Drawn to seeking out parts of the world that, as he puts it, “don’t disguise their identities,” Singh says he visited Afghanistan, Iraq, Iran, Pakistan, Turkey and Syria. From helping to clear rubble and search for survivors after an earthquake in Nepal to patching up a person who was injured following an explosion, the experiences touched him to his core.
“I have seen people with their legs torn off, arms torn off,” Singh says. “I still think about these things. It’s really, really, sad, but that’s the way the world is, and it shouldn’t be like this. With my coffee, I’m trying to bring people together.”
While in Syria, he witnessed the potential of a warm cup of coffee. One of his most cherished memories was sipping coffee around the fire, the warm and convivial moment offering the citizens, and Singh, a chance to connect, slow down and escape the sounds of bombs in the distance.
Singh’s travels also took him to Minas Gerais, Brazil, and other parts of South America, where he discovered coffee farms and local growers.
“I didn’t realize I was going to do this until I traveled around the world,” he says.
Upon his return to the states in 2016, Singh re-enrolled at Temple, studying finance and international business. It was there that he would begin roasting coffee, and eventually gain the confidence to become his own boss. Fast forward, and now he’s roasting beans in his garage sourced from small lots across the world.
With my coffee, I’m trying to bring people together.
—Manveer Singh, Maharajah Coffee
“Everything started in the garage,” says Singh, who also operates Casablanca Property Group. “Apple started in the garage, Microsoft — 90% of companies start in the garage, and there’s nothing wrong with that.”
Singh works with small coffee farmers across the globe, many of whom he says are connected to his family or people that he met through his travels.
“This really helps farmers and builds a tight connection,” Singh says of these relationships. “I support them, and in turn they are getting better wages and fair trade.”

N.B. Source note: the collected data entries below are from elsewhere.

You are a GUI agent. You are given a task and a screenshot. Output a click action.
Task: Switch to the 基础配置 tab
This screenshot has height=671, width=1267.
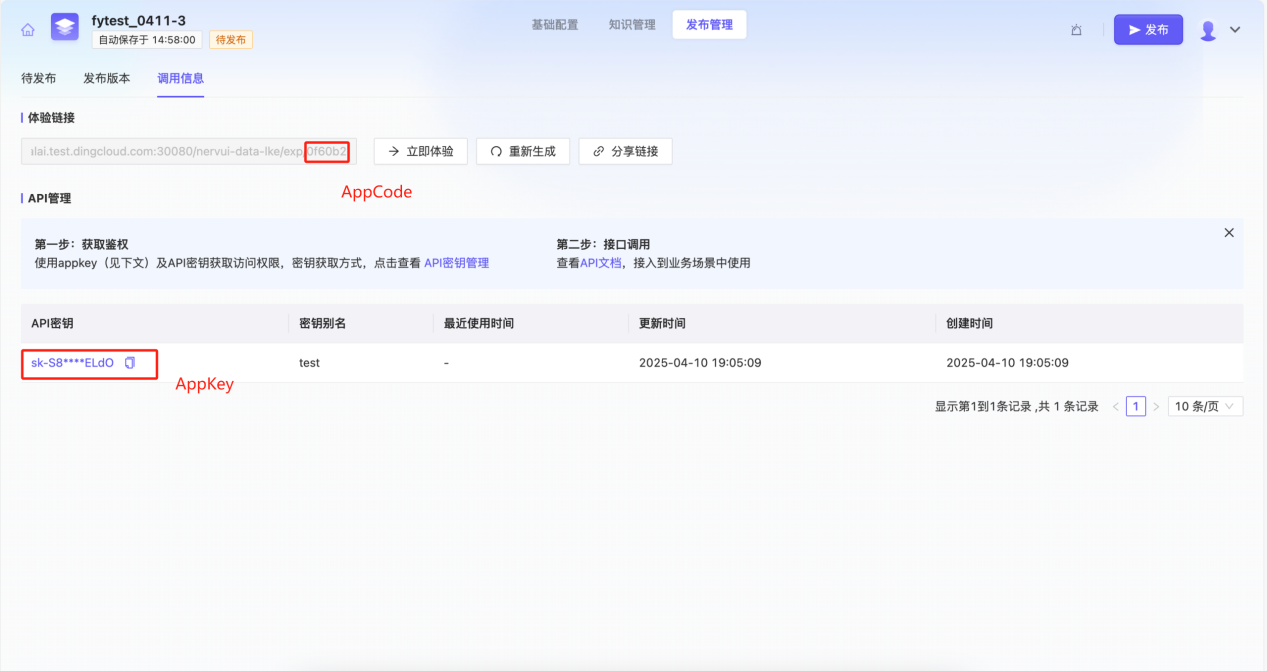tap(554, 25)
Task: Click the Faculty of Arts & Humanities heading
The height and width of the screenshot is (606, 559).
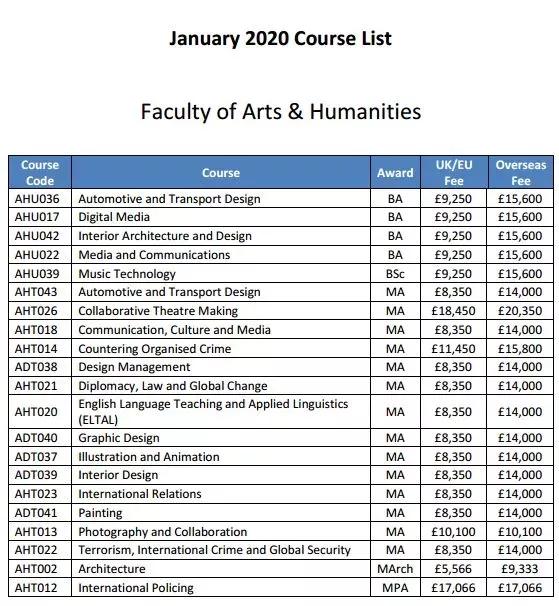Action: coord(281,112)

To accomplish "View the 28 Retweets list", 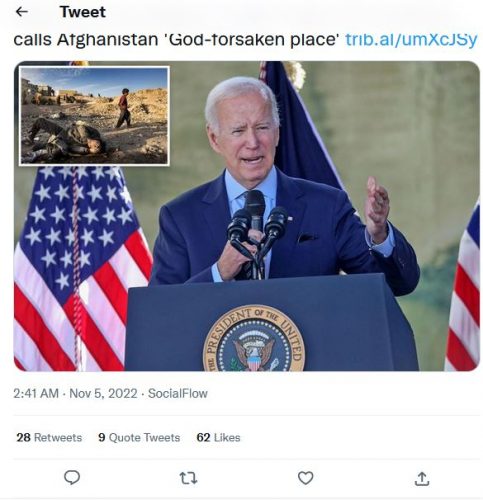I will (x=49, y=437).
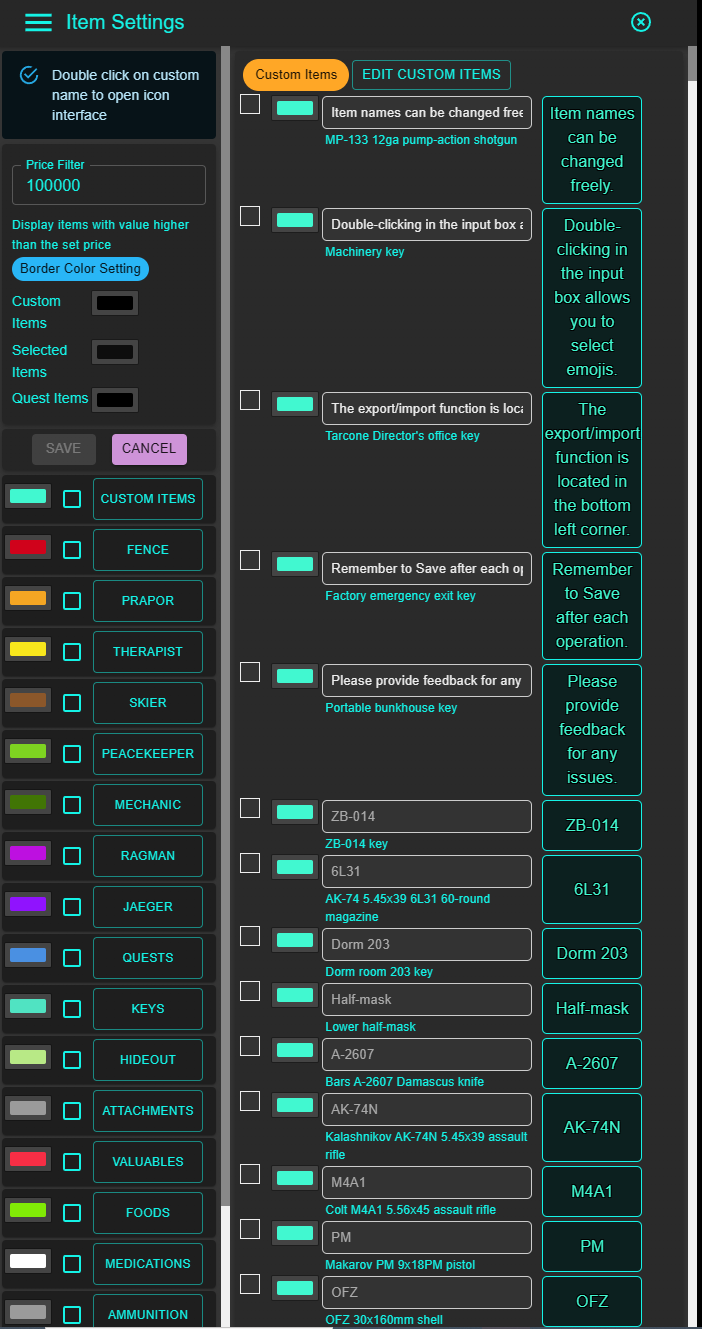Viewport: 702px width, 1329px height.
Task: Click the checkmark info icon
Action: click(29, 75)
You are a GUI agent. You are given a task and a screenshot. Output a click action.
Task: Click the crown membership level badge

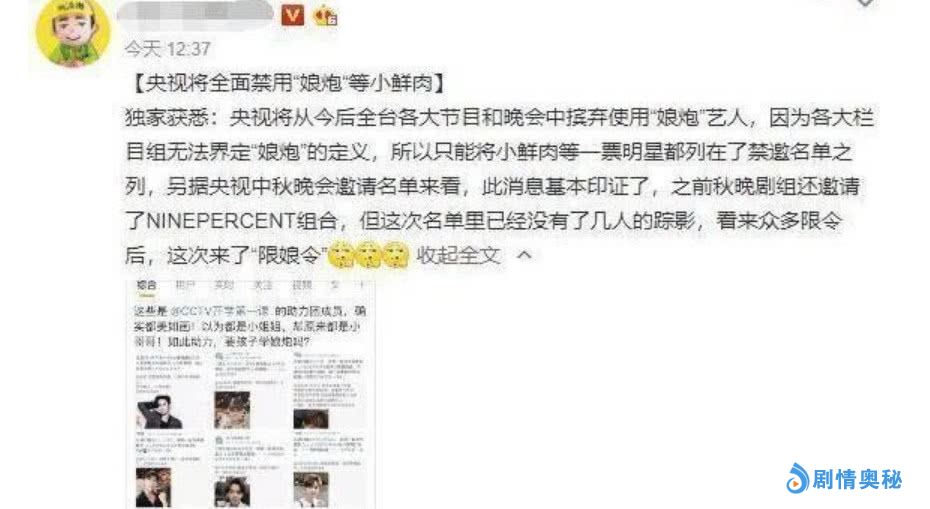tap(325, 15)
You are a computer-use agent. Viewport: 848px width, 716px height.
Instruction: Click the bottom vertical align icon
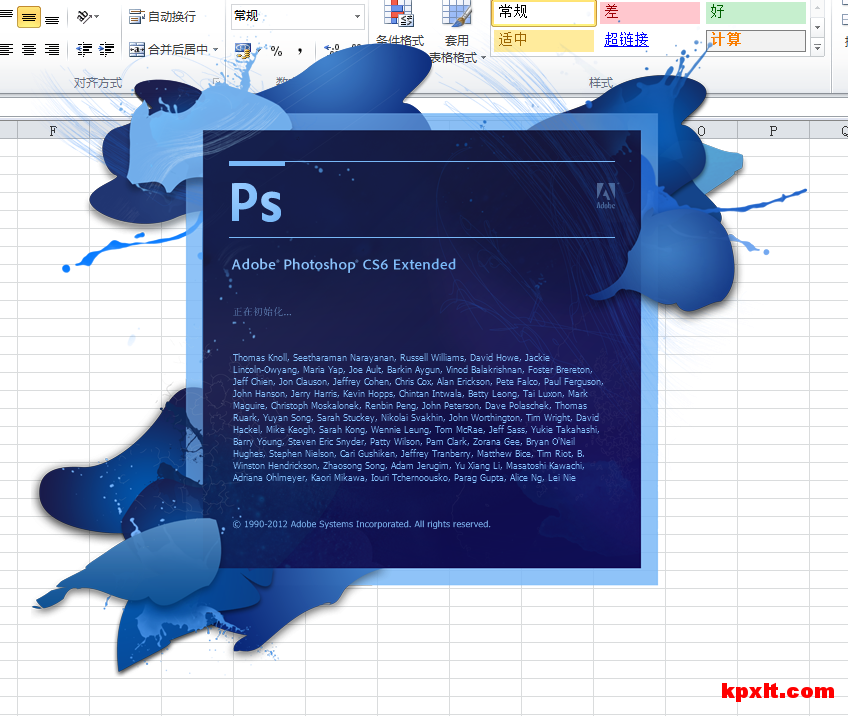coord(52,18)
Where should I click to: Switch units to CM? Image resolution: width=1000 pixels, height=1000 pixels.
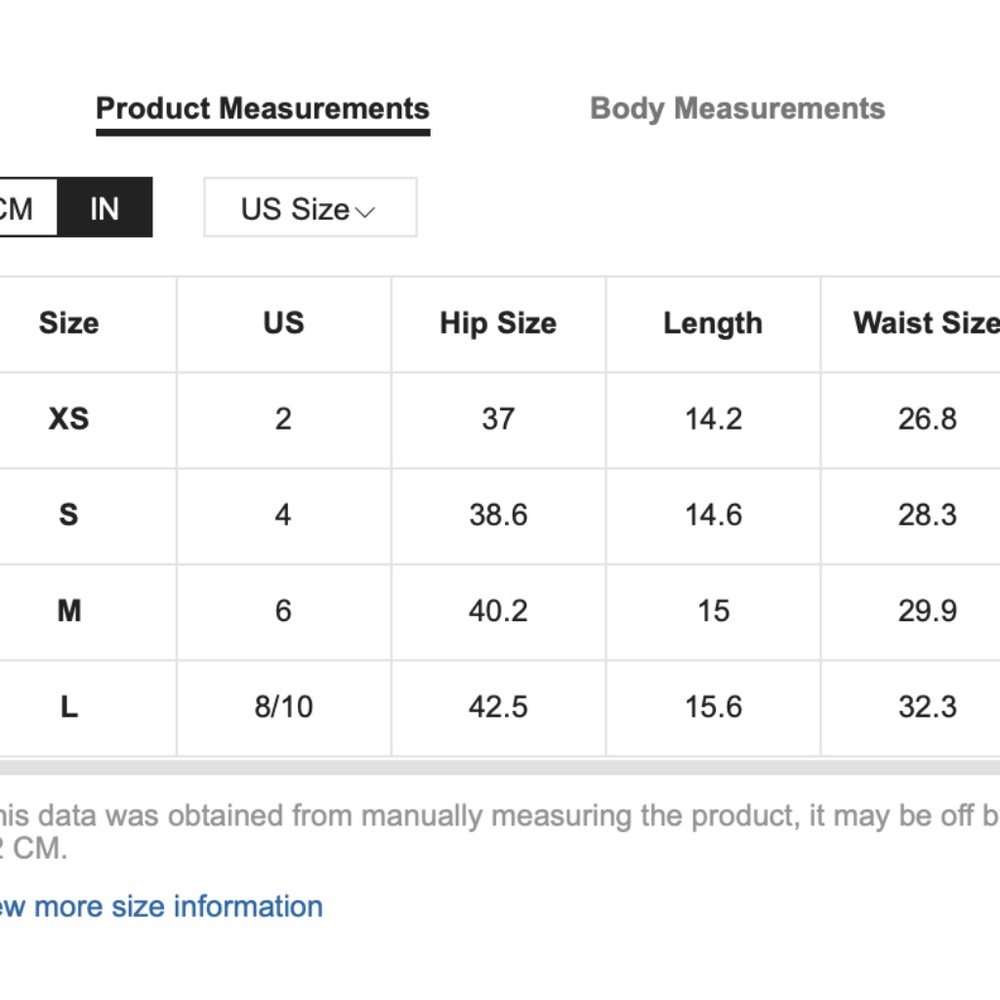coord(20,208)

Offering several varieties, from a full-bodied Sumatra to a light roast from Brazil, Maharajah roasts about 15 to 20 pounds of coffee a week. Each bag of single-origin, small-batch beans features a pattern inspired by their origins.
“It’s amazing some of the small-source micro lots we’ve been able to get — we have three from Nicaragua, and they are all from micro lots, and they all taste distinctively different,” says Sarah Ehlert, CEO of Maharajah Coffee.
Currently sold at Good Foods Grocery and Urban Farmhouse, Maharajah Coffee also operates a mobile business, offering drip coffee, lattes, seasonal specialties and, soon, pour-overs — Singh’s preferred way to enjoy coffee. The truck parks at Great Big Greenhouse on Thursdays, the RVA Big Market at Bryant Park on Saturday and the South of the James Market on Sunday.
Singh is currently seeking a storefront in Westhampton, Carytown or Scott’s Addition, and he aims to hire workers with disabilities when he opens. The cafe will also have an area that proudly displays weapons, swords and armor of his ancestors.
“I just want people to be welcomed and just make them feel comfortable and at home,” Singh says. “I’m also trying to encourage people with disabilities to not lose hope. For me, I’ve learned that there is a hidden gift that you haven’t discovered.”